Beavers Student Day is a professional outreach event hosted by The Beavers, an honorary organization founded in 1955 to support and promote the heavy civil construction industry. The goal is simple: bring civil engineering and construction management students onto active jobsites so they can see firsthand how large infrastructure projects are planned and built — and meet the people who make it happen.
I participated as a presenter and a tour guide on the SR 520 Portage Bay Bridge and Roanoke Lid Project, one of Washington’s largest and most complex transportation efforts. Led by the Washington State Department of Transportation (WSDOT), the project replaces the aging Portage Bay Bridge with two new, seismically resilient bridges while maintaining a critical corridor between Interstate 405 and Interstate 5. The work also reconnects neighborhoods through a landscaped highway lid and improves transit, pedestrian and bike access across Portage Bay.
I work on the roadway and maintenance of traffic scopes as a Field Engineer II. That means a lot of temporary access work, traffic shift planning and constant coordination to keep vehicles moving safely while construction advances.
One of the facts that I shared with students that stopped them in their tracks: the mainline of SR 520 will never be fully closed for more than a weekend at a time. To pull that off, we build a bridge to build a bridge to take down a bridge to build another bridge.
Sequencing isn’t just a planning exercise — it’s the backbone of the entire project.
Programs like Beavers Student Day matter because they demystify this work. When students walk an active site, they start to understand how many roles exist beyond what they may picture from a classroom or internship posting. They also see how collaboration actually works in the field — between engineers, superintendents, inspectors and crews—when conditions change daily and problems need real-time solutions.
Students asked thoughtful, honest questions throughout the day. One that comes up often is what I look for in interns or new hires. My answer is always the same: engagement. Show interest, ask questions and be willing to learn. No one expects you to know everything on day one. But if you’re curious and invested, people will want to teach you and keep you around.
Another question I love (and slightly dread) is what my day to day looks like. The truth is there’s no clean answer, and that’s what I love about this job. Every day is different. Some days I’m in the field solving immediate issues; other days I’m in the office planning weeks or months ahead. That variety is what keeps the work challenging and rewarding.
Now if I could go back and tell my younger self one thing, it would be this: your to do list will never be empty, and that’s okay. In college, clearing the list felt like success. In the field, success is prioritizing the right tasks at the right time and adapting when plans change. You learn quickly that progress isn’t about perfection — it’s about momentum.
My advice to students considering construction is simple: take the jobsite tours. Even if your friends aren’t going, get on the bus. Walking a site can tell you more in two hours than weeks of research online, and it might introduce you to a path you hadn’t considered.

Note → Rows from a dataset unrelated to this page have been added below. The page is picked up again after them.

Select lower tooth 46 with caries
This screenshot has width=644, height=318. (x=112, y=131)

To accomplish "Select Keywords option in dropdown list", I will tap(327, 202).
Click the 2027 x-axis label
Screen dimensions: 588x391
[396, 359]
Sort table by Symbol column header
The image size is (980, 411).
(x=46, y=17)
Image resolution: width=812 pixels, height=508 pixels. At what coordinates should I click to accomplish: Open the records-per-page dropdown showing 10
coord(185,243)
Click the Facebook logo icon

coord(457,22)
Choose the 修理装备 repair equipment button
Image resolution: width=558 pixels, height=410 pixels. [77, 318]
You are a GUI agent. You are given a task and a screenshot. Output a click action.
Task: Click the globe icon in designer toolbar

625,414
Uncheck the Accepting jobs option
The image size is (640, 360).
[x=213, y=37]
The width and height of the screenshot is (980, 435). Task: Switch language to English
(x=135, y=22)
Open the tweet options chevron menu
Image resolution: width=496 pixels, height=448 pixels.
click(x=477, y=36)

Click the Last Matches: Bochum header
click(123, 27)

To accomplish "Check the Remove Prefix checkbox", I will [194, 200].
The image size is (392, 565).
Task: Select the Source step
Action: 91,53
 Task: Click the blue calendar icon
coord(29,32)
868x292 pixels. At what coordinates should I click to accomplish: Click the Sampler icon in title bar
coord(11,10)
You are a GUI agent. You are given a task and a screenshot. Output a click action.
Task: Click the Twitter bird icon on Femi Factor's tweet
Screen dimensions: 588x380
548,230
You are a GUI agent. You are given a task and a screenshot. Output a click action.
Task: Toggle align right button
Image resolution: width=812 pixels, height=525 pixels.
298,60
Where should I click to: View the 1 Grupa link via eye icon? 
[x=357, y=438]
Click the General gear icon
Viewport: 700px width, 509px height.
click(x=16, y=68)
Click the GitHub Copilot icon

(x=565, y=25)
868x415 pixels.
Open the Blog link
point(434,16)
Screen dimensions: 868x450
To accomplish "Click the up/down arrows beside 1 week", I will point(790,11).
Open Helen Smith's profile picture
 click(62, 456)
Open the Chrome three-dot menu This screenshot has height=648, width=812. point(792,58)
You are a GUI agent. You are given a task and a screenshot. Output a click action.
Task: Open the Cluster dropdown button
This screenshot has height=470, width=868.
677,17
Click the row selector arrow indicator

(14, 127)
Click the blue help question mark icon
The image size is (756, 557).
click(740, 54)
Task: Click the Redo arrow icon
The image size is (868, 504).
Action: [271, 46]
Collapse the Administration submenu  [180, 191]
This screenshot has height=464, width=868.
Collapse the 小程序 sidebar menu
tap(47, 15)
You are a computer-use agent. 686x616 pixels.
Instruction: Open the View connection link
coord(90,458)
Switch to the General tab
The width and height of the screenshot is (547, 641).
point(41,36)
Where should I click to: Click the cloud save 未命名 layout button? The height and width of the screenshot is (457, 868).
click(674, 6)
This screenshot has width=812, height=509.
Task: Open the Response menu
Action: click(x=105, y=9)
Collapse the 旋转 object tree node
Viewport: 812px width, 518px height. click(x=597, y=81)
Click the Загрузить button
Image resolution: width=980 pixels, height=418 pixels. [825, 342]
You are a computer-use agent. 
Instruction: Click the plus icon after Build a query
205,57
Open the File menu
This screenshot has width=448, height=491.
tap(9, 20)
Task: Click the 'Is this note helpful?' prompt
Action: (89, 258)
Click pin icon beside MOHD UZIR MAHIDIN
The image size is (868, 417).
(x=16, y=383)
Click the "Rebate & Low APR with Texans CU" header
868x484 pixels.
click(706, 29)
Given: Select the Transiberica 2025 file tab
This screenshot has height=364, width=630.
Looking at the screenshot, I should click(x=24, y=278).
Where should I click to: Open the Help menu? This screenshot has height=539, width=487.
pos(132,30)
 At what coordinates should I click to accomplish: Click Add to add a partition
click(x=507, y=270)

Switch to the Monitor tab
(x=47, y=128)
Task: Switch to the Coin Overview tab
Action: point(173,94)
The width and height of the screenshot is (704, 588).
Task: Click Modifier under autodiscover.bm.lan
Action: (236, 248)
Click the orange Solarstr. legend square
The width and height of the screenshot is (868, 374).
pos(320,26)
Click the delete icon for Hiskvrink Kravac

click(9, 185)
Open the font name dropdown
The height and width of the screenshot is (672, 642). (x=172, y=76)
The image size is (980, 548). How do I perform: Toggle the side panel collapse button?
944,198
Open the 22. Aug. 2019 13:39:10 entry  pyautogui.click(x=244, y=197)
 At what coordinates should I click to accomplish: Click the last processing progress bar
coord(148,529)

As infrastructure across the country continues to age, the need for skilled engineers and construction professionals will only grow. By opening our jobsites and sharing our experiences, we’re not just educating students, we’re inviting them to help build the future. Programs like Beavers Student Day are an investment in that future, and one our industry can’t afford to overlook.
Rachel Bottles is a field engineer at Skanska.